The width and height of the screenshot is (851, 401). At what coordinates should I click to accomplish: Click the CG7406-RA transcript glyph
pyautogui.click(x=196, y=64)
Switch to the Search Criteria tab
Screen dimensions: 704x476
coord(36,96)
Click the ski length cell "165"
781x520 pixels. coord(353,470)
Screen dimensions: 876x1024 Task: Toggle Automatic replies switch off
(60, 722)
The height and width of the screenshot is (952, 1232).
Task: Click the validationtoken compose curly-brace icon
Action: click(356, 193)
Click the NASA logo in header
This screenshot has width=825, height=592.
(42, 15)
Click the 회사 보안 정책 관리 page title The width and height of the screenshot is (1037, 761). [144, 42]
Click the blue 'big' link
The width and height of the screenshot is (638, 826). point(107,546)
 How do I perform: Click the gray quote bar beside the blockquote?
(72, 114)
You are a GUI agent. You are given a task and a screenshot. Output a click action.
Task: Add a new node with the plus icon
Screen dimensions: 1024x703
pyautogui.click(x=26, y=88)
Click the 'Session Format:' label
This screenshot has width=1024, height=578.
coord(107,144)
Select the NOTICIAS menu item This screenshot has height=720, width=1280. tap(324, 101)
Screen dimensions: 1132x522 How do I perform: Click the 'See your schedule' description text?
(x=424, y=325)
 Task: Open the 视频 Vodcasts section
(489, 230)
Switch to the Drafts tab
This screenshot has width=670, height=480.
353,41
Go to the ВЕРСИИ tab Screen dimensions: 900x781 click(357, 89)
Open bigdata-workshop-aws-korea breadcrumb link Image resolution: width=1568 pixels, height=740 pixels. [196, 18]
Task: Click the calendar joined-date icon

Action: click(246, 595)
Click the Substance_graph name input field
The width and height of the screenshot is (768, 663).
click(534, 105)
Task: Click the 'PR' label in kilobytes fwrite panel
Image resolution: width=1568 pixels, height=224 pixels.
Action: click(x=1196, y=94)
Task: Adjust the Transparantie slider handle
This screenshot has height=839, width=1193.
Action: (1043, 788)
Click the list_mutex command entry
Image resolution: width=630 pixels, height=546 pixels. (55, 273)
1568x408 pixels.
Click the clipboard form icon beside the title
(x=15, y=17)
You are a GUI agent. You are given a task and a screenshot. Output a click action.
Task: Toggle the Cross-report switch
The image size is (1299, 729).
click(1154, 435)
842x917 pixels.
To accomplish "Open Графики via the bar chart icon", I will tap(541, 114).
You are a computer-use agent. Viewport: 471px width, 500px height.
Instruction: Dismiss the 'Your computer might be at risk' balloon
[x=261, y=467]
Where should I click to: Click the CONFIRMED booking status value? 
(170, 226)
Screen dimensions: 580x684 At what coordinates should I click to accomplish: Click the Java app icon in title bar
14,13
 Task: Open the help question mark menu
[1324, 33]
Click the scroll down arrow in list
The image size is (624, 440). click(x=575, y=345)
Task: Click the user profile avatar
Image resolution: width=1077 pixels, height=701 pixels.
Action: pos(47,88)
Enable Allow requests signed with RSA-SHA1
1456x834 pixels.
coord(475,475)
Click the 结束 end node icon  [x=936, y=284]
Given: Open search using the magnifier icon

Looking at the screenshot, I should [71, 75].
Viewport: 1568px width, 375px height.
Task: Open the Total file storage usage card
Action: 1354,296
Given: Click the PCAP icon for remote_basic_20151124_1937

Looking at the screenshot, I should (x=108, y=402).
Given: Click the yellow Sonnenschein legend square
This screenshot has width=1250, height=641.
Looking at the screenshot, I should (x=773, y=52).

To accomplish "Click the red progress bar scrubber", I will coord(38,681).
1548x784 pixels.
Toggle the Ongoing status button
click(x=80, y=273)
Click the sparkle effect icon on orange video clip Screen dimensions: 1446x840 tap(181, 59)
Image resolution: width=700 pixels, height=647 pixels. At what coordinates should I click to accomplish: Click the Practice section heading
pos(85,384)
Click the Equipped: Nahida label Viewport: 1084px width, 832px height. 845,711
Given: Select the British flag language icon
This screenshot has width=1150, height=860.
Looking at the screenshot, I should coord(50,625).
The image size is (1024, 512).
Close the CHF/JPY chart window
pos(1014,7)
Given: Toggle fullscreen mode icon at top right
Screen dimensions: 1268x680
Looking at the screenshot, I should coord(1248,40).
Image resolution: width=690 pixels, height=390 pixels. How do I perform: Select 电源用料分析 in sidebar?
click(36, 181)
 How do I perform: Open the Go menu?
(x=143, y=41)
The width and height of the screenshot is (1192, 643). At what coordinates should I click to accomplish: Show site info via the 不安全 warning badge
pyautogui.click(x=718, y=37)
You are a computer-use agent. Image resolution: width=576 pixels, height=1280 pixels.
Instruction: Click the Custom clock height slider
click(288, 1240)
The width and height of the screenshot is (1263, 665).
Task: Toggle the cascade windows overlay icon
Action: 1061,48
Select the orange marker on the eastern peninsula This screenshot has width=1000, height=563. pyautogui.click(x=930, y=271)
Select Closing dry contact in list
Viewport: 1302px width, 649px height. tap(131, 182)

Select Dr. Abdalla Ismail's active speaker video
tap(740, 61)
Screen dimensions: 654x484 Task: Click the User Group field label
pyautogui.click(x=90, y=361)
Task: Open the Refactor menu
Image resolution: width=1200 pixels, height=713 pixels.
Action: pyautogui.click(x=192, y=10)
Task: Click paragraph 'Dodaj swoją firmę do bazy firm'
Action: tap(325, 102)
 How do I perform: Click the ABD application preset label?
*-*-*
Problem statement>
Where does "will" appear in the listing? Show every line that has it.

Answer to the exercise>
To accomplish "Open Графики via the bar chart icon", I will tap(541, 114).
To accomplish "Click the red progress bar scrubber", I will coord(38,681).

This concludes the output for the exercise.